To quote Howard himself, “Not much on PC, but FYI.” But on the other hand, it is very much about the sometimes challenging aspects of “being a patient” — prostate cancer included.
For those who are interested, Howard’s latest update on MedPage Today is more about managing his newly diagnosed Type 2 diabetes. However, since he is using metformin to help manage the diabetes, it does have relevance to the management of his very low-risk case of prostate cancer too.
Filed under: Living with Prostate Cancer, Management | Tagged: diabetes, journey, metformin, patient, Wolinksy |
If Howard’s elusive G6 hasn’t reverted yet (forget the fancy term: line please, Director?), as I reckon it has, then 2g/365 of metformin should do the trick!
Dear Bill:
I checked with the prompter. The line in the script reads. “… elusive G6 hasn’t gone in to spontaneous remission yet” …
Can you please try to keep to the script because this ain’t Shakespeare — who was granted an unlimited license to create a whole spectrum of new words (and new meanings for older words) by Her Majesty Queen Elizabeth I and her immediate successor, so long as he did not create theatre that in any way shape or form cast aspersions on some of the less savory aspects of the way England was being governed at the time!
[Readers who find this comment a tad obtuse should note that not a single play by Shakespeare addresses (directly) any of the numerous truly thrilling aspects of “modern life” in the period from 1580 to 1620 when he wrote all his plays! He had good reason not to go there. Expressing personal opinions in public about many of those issues tended to be ill-advised when it came to one’s long-term freedom and health. Think dungeons, scaffolds, and the Tower of London! The “Bard of Avon” stuck closely to “the script” and wrote plays designed purely to entertain.]

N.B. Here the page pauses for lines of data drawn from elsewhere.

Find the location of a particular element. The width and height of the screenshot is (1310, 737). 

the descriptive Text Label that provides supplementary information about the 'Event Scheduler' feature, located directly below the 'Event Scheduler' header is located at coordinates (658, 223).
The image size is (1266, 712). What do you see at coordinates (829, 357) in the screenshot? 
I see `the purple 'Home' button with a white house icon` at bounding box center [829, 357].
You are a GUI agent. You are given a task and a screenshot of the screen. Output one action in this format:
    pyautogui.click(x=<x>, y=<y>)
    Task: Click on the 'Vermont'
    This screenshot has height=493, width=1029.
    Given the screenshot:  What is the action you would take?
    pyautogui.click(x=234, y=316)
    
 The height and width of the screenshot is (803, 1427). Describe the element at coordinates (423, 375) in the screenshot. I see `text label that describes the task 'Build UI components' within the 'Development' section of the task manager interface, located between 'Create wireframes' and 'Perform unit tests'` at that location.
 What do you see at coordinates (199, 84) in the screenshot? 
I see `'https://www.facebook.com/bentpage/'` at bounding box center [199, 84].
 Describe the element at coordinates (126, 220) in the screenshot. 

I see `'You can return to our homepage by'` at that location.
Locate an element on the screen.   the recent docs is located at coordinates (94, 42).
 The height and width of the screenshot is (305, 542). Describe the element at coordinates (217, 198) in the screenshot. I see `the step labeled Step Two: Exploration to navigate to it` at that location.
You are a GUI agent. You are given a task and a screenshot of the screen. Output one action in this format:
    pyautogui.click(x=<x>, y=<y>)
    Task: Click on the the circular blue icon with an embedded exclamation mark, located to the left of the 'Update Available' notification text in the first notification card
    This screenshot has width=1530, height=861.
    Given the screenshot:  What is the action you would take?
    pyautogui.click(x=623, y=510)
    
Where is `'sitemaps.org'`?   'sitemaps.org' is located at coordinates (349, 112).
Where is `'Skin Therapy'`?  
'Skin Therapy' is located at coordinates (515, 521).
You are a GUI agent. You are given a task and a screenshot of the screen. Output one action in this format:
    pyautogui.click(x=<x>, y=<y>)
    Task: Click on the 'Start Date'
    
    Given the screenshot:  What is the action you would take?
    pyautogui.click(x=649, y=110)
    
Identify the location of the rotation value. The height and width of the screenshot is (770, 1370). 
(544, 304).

Yes, just to be clear, I was going back beyond “the Bard” to Chaucer and “many a true word is spoken in jest”. I’m just jealous. As others no doubt are of me on our wide spectrum.
… but I’ve still not found the wretched word. It is far more highfalutin’ than “spontaneous remission”. I saw it in a paper on the safety of G3 “some of these cells seem to be capable of [recanonizification]” as a synonym for reverting to normal. I have never seen it before or since except in the dictionary when I looked it up and want to throw it at a doctor. …
SUM:
“Tumor reversion” or “reversion of cancerous cells to the normal wild type” are the usual way to describe the scientific observation that you are describing, but it wouldn’t surprise me to learn that some members of the biological and molecular sciences communities had come up some “far more highfalutin'” language to “clarify” what they were describing for their peers (while simultanoeusly obfusticating this terminology for the rest of us!).